MOUSEION CURATOR NOTE:
“This treatise stands at the crossroads where astrology yields to physics.
Werner ushers meteorology into a data-based discipline, it foreshadows systematic modern forecasting. Very rare, since 1981 this is only the second recorded market appearance.”
THE VOLUME:
Johannes (Johann) Werner (1468–1522), Canones sicut brevissimi, ita etiam doctissimi, complectentes praecepta & observationes de mutatione aurae. Nuremberg: in officina Johannis Montani & Ulrici Neuber, 1546. First edition. Complete. 4to. Collation: A–E⁴ = [20] ff., final blank E4 present. With woodcut initials. Modern half leather over speckled paper boards. Approx. 197 × 152 mm (7 ¾ × 6 in).
DESCRIPTION:
First edition, second copy to reach the market since 1981.

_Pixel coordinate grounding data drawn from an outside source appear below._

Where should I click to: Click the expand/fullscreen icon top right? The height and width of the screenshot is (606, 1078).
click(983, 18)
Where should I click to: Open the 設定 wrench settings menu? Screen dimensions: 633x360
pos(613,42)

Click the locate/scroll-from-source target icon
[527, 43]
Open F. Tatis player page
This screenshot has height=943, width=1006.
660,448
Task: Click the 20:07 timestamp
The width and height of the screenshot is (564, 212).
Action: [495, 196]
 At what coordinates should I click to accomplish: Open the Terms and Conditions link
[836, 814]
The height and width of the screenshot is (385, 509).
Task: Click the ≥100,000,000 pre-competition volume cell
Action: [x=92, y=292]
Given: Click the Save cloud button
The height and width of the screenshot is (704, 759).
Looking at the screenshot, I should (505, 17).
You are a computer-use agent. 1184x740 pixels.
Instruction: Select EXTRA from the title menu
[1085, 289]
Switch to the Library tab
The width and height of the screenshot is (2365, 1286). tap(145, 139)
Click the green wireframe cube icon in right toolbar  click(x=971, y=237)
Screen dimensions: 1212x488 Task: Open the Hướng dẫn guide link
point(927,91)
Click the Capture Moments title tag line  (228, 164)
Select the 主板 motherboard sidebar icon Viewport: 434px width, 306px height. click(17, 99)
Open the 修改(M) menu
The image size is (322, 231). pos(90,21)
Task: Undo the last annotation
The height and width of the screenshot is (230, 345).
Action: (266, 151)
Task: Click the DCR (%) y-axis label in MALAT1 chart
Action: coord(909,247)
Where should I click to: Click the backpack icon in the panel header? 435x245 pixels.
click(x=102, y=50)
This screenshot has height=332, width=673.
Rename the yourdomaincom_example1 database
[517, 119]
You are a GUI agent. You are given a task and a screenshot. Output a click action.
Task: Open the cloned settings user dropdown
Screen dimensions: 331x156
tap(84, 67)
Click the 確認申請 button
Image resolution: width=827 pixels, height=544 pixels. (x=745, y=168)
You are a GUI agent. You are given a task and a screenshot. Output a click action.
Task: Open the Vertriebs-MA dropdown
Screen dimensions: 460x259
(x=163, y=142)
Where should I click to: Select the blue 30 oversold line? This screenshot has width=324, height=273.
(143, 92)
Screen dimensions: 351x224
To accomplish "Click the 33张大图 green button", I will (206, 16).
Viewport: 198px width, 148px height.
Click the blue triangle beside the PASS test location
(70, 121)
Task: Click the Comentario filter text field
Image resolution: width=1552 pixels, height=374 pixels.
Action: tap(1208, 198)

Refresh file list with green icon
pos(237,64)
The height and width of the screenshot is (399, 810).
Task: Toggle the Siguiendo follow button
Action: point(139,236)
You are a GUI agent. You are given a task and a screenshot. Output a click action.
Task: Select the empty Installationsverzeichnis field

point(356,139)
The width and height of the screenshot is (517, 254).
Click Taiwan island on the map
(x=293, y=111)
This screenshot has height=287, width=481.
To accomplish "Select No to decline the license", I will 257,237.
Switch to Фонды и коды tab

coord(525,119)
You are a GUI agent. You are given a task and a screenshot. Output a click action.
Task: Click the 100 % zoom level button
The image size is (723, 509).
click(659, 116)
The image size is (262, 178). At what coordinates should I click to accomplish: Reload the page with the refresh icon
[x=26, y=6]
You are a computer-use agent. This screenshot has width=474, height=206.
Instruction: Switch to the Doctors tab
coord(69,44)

Werner—a Nuremberg priest and humanist mathematician of the early sixteenth century—left a durable imprint on astronomy, mathematics, and geography: he championed precise observation, wrote on spherical trigonometry and instruments, shaped cartographic practice (the cordiform “Werner” projection), and, well ahead of its widespread adoption, proposed the lunar-distance method for determining longitude.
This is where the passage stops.